拙い訳で恐縮ではありますが、序文の一部を紹介してみようと思います。

「我々は日本人民と道を一つとし、歴史から共に血の教訓を学び取り、共に日本当局の某政客と右翼勢力に反対してきた。彼らは頻繁に鬼を拝み、魂を呼び戻そうとした。彼らは歴史を歪曲し、侵略の教科書を美化し、彼らは台湾の独立を支持し、中国の領土主権と統一大業に危害を加える・・・つまり、彼らは日本帝国主義の死灰から夢を再び燃えさからせ、再び中国人民とアジア人民に災難を与えんと妄図している。これに対し、我々は防がざるを得ない。必ずや厳しく防ぐべきである。遅れをとってはいけない、必ず早いうちに防がなければならない。小さく防ぐのではいけない、必ずや大きく防がなければならないのだ。」(序文「勿忘国恥、興我中華」より)

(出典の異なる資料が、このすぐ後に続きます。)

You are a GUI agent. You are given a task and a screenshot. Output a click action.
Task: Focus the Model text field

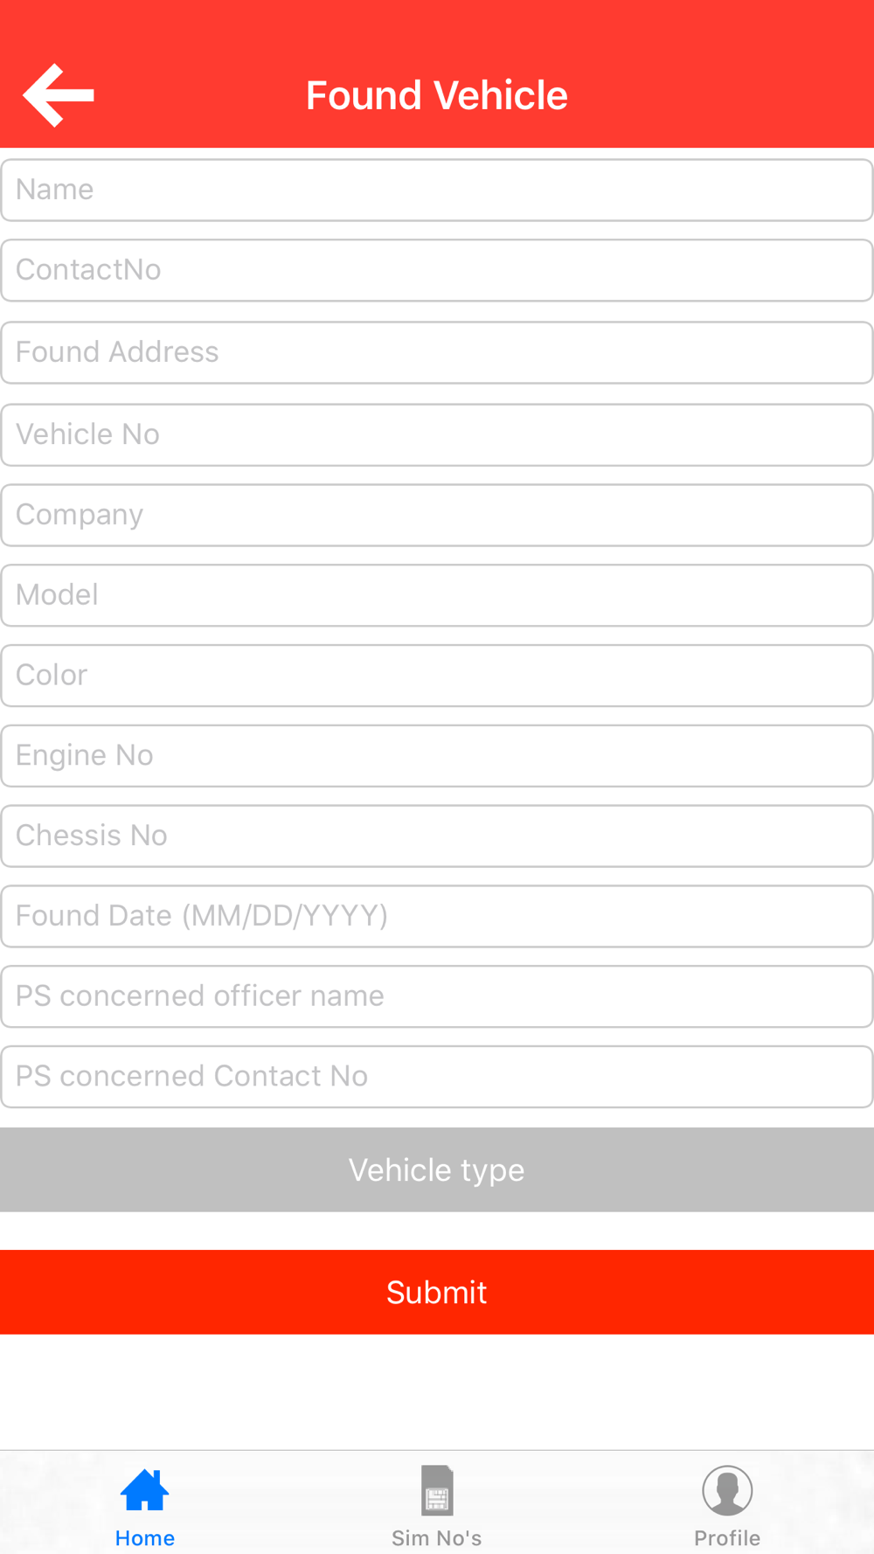tap(437, 595)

「頻繁に鬼を拝み、魂を呼び戻そうとした」というのは、彼らから靖国神社参拝を見ればこういう風に見えるのです。「孫子」の計篇の中に「廟算」という言葉があります。戦争をする前に祖先の廟に参って、祖霊を呼び戻す儀式なのですが、中国人の視点からは靖国参拝がそんな風に見えます。もしくはそういう風に見せようとしている、というところでしょうか。ただこれらは彼らの文化であって、日本神道の鎮魂の発想ではないのです。それと我々からすれば突然「台湾独立」が出てくるようで、不思議な感じがするわけですが、中国ではいつも「日本軍国主義者」と「台湾独立」はワンセットです。そして最後には論理が飛躍し「防がざるを得ない、必ず防ぐべきだ、早いうちに、大きく防ぐべきだ!」となります。近年中国で青少年に会えば気が狂ったかのような対応を受けることがありますが、こういう洗脳が根源にあるからです。早いうちに大きく防がなければいけないと思って、手当たり次第に身近な日本人(単なる旅行者だったりするわけですが)に怒鳴り散らしたり暴行を加えるのです。序文の数行を引用してみてもこの具合ですから、読み進めるのは大いに疲れさせられます。

中国政府は「愛国主義教育は反日教育ではない」と言いますが、こういう内容の児童向け書籍が存在することそのものが、反日教育云々以前に何かが大きく歪んでいるのではないか?と思わされます。「反日」の裏側にあるのは「愛国」ではありません。このようなテキストによって子供の頃から植えつけられた醜い偏見と凶暴な憎しみこそがその正体です。そして我々はこのような「原典」を手にする事で、その本質を直視することができるのです。